CAPdiscrim {BiodiversityR}R Documentation

Canonical Analysis of Principal Coordinates based on Discriminant Analysis

Description

This function provides a method for CAP as described by the authors of the ordination method. The CAP method implemented in vegan through capscale conforms more to distance-based Redundancy Analysis (Legendre & Anderson, 1999) than to the original description for CAP (Anderson & Willis, 2003 ).

Usage

CAPdiscrim(formula,data,dist="bray",axes=4,m=0,permutations=0)

Arguments

formula Formula with a community data frame (with sites as rows, species as columns and species abundance as cell values) or distance matrix on the left-hand side and a categorical variable on the right-hand side (only the first explanatory variable will be used).
data Environmental data set.
dist Method for calculating ecological distance with function vegdist: partial match to "manhattan", "euclidean", "canberra", "bray", "kulczynski", "jaccard", "gower", "morisita", "horn" or "mountford". This argument is ignored in case that the left-hand side of the formula already is a distance matrix.
axes Number of PCoA axes (cmdscale) to provide in the result.
m Number of PCoA axes to be investigated by discriminant analysis (lda). If m=0 then the number of axes that provides the best distinction between the groups is calculated (following the method of Anderson and Willis).
permutations The number of permutations for significance testing.

Details

This function provides a method of Constrained Analysis of Principal Coordinates (CAP) that conforms to the description of the method by the developers of the method, Anderson and Willis. The method investigates the results of a Principal Coordinates Analysis (function cmdscale) with linear discriminant analysis (lda). Anderson and Willis advocate to use the number of principal coordinate axes that result in the best prediction of group identities of the sites.

For permutations > 0, the analysis is repeated by randomising the observations of the environmental data set. The significance is estimated by dividing the number of times the randomisation generated a larger percentage of correct predictions.

Value

The function returns an object with information on CAP based on discriminant analysis. The object contains following elements:

PCoA the positions of the sites as fitted by PCoA
m the number of axes analysed by discriminant analysis
tot the total variance (sum of all eigenvalues of PCoA)
varm the variance of the m axes that were investigated
group the original group of the sites
CV the predicted group for the sites by discriminant analysis
percent the percentage of correct predictions
x the positions of the sites provided by the discriminant analysis
F the squares of the singulare values of the discriminant analysis
manova the results for MANOVA with the same grouping variable
signi the significance of the percentage of correct predictions
manova a summary of the observed randomised prediction percentages


The object can be plotted with ordiplot, and species scores can be added by add.spec.scores .

Author(s)

Roeland Kindt (World Agroforestry Centre)

References

Legendre, P. & Anderson, M.J. (1999). Distance-based redundancy analysis: testing multispecies responses in multifactorial ecological experiments. Ecological Monographs 69: 1-24.

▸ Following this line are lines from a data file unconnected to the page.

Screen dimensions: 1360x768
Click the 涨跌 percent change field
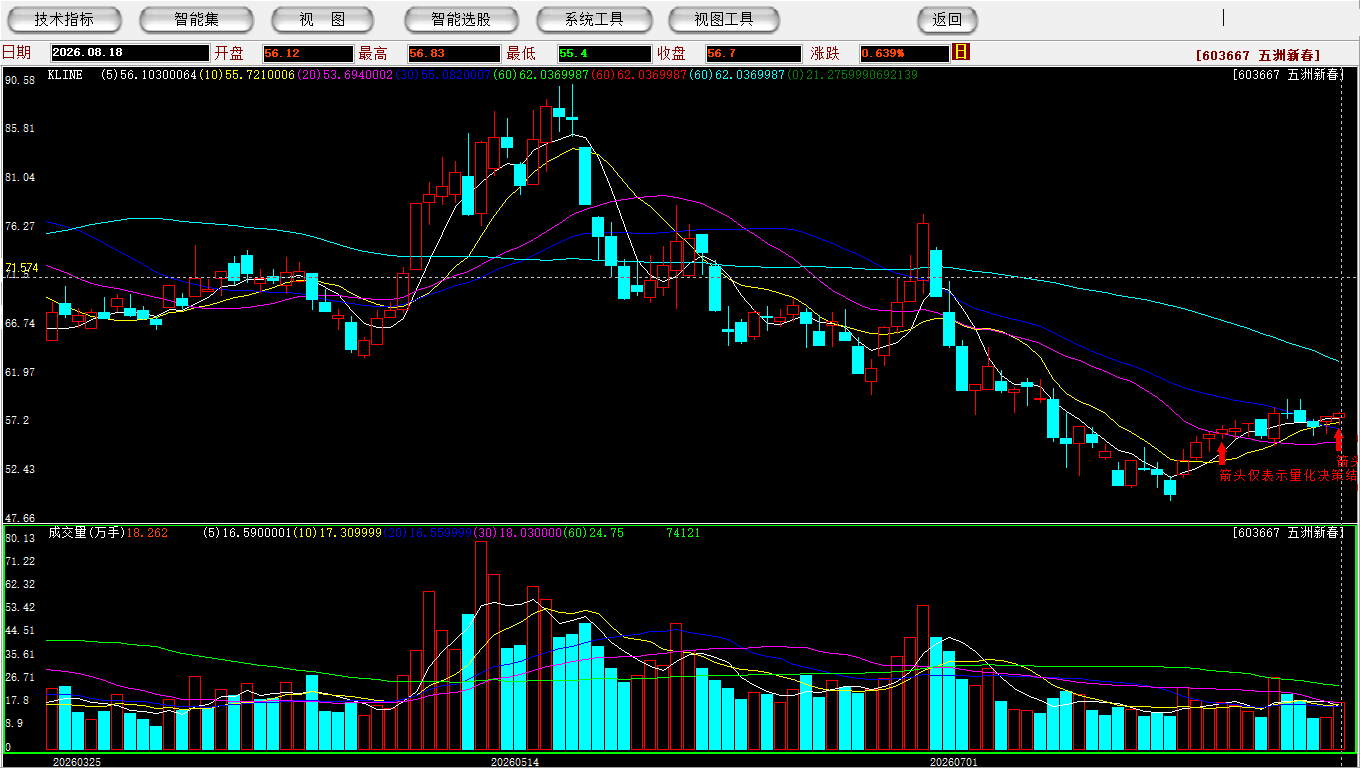[x=904, y=53]
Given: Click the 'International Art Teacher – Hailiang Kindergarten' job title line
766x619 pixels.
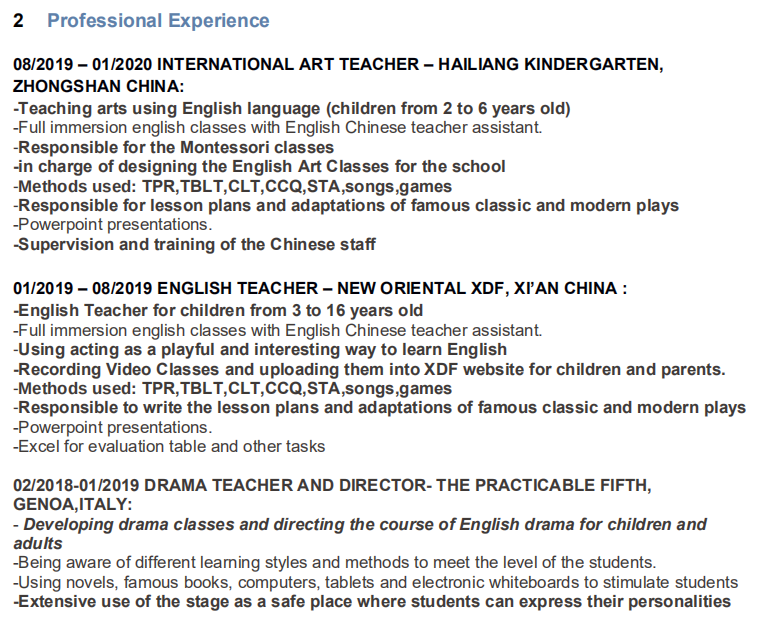Looking at the screenshot, I should [x=337, y=65].
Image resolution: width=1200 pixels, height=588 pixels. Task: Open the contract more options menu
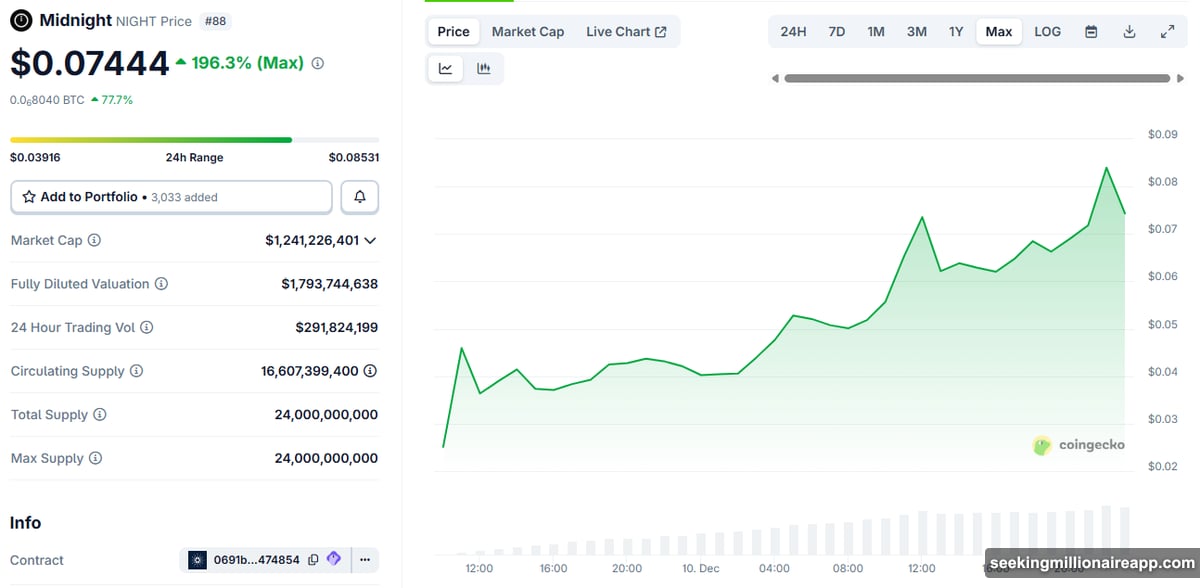tap(365, 560)
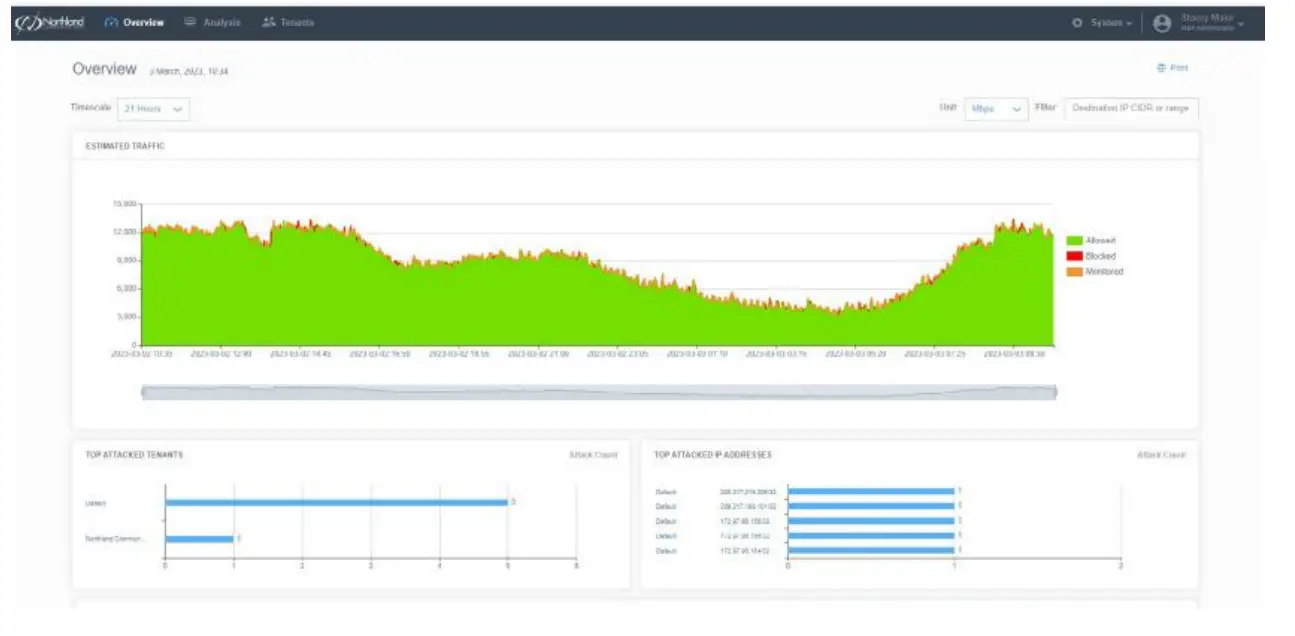Viewport: 1295px width, 636px height.
Task: Expand the System menu
Action: (x=1102, y=23)
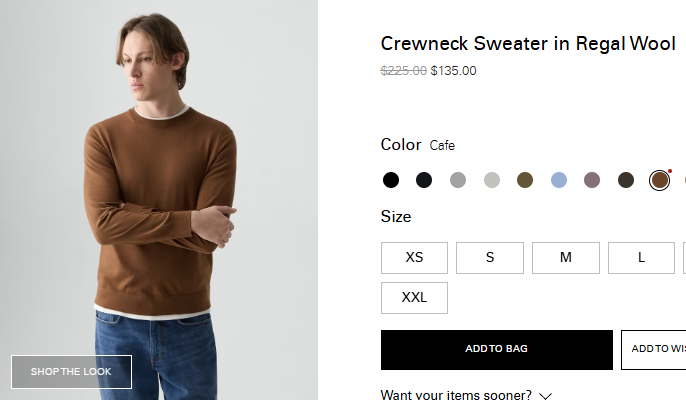Select the olive brown color swatch

[525, 180]
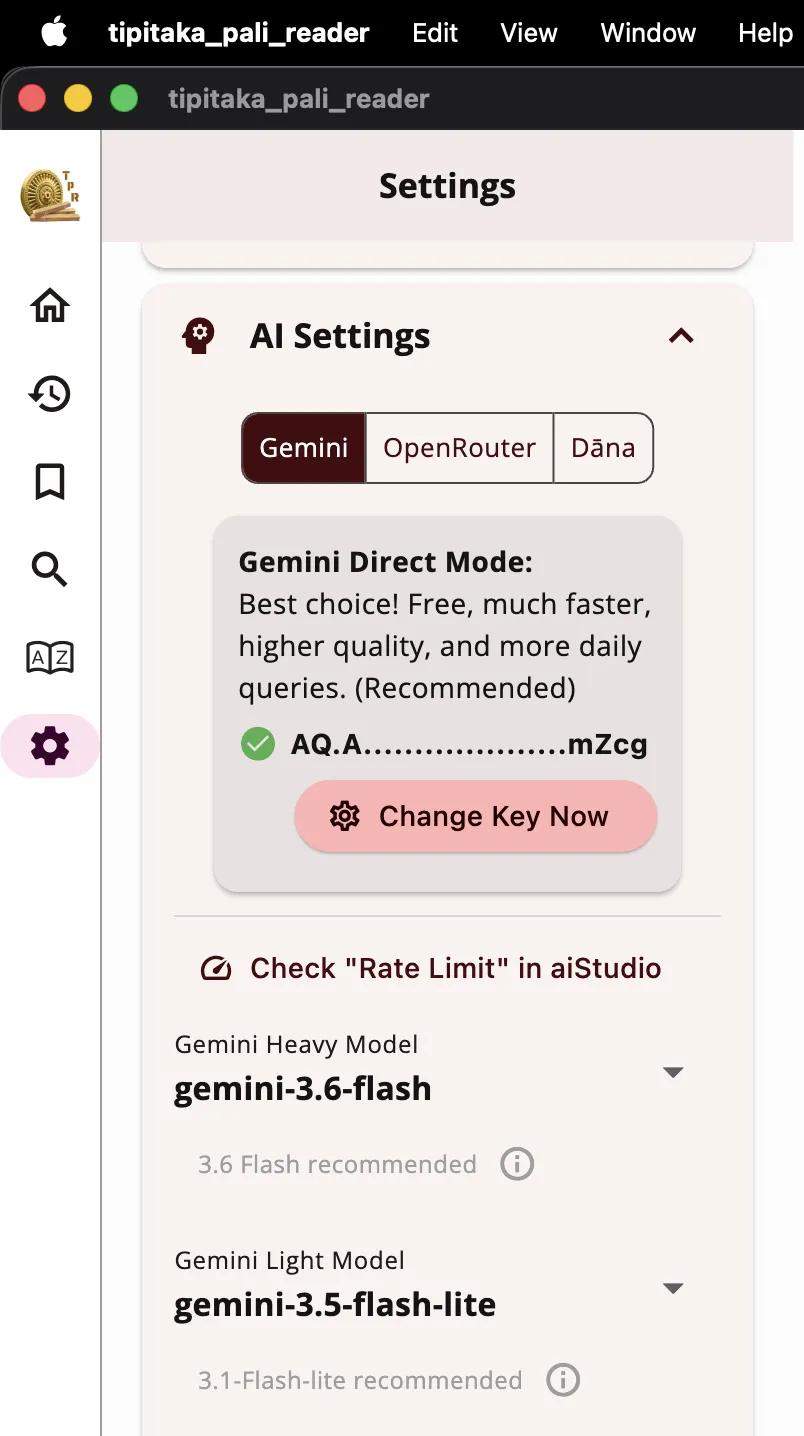Open the Window menu
Viewport: 804px width, 1436px height.
tap(648, 33)
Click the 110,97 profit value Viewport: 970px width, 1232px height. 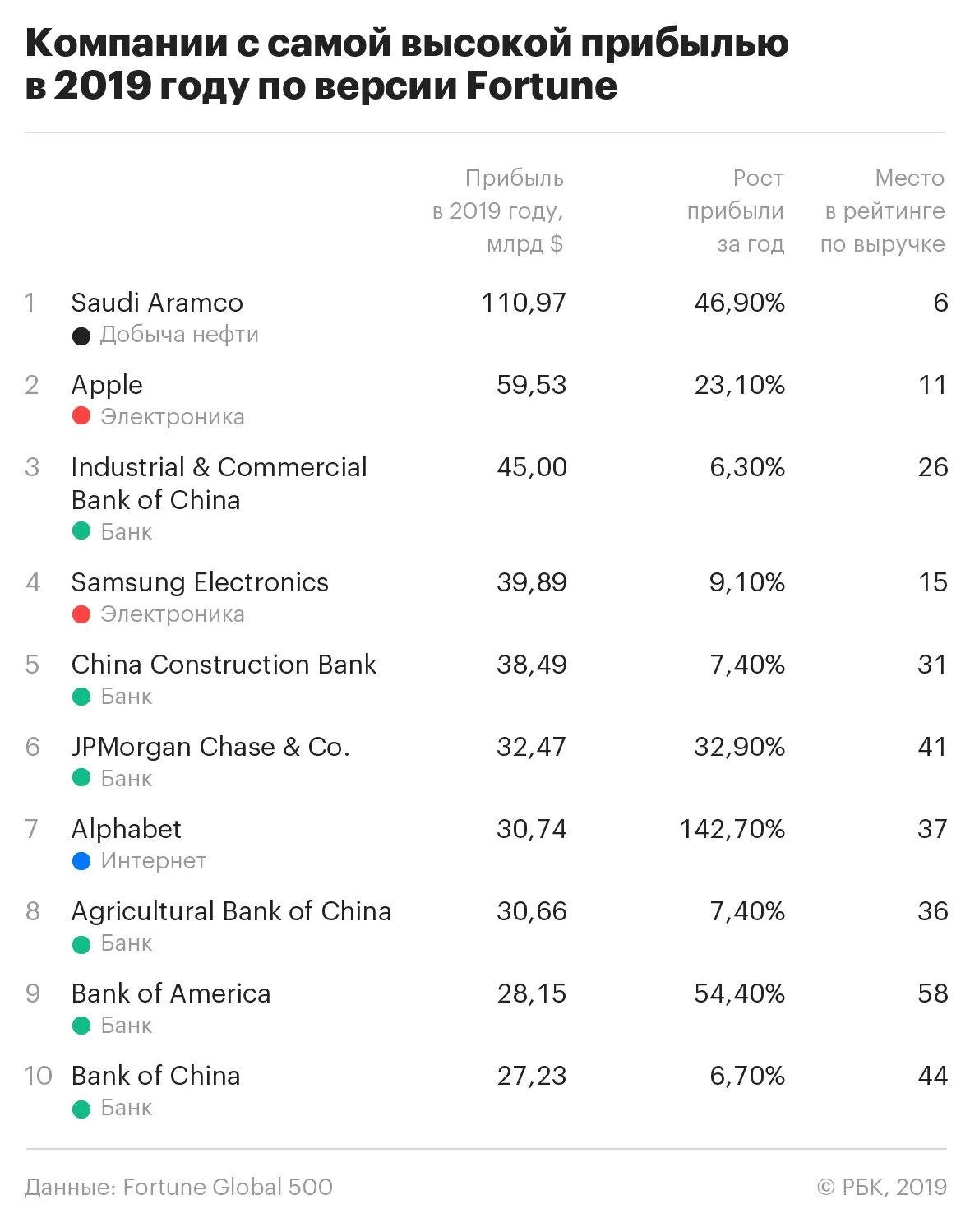point(524,303)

Anderson, M.J. & Willis, T.J. (2003). Canonical analysis of principal coordinates: a useful method of constrained ordination for ecology. Ecology 84: 511-525.

Kindt, R. & Coe, R. (2005) Tree diversity analysis: A manual and software for common statistical methods for ecological and biodiversity studies.

http://www.worldagroforestry.org/treesandmarkets/tree_diversity_analysis.asp

Examples

library(vegan)
library(MASS)
data(dune)
data(dune.env)
Ordination.model1 <- CAPdiscrim(dune~Management, data=dune.env,
    dist="bray",axes=2,m=0)
Ordination.model1
plot1 <- ordiplot(Ordination.model1)
ordisymbol(plot1,dune.env,"Management",legend=FALSE)
## CLICK IN THE GRAPH TO INDICATE THE POSITION FOR THE LEGEND
## IN CASE THAT THE OPTION WAS LEGEND=TRUE.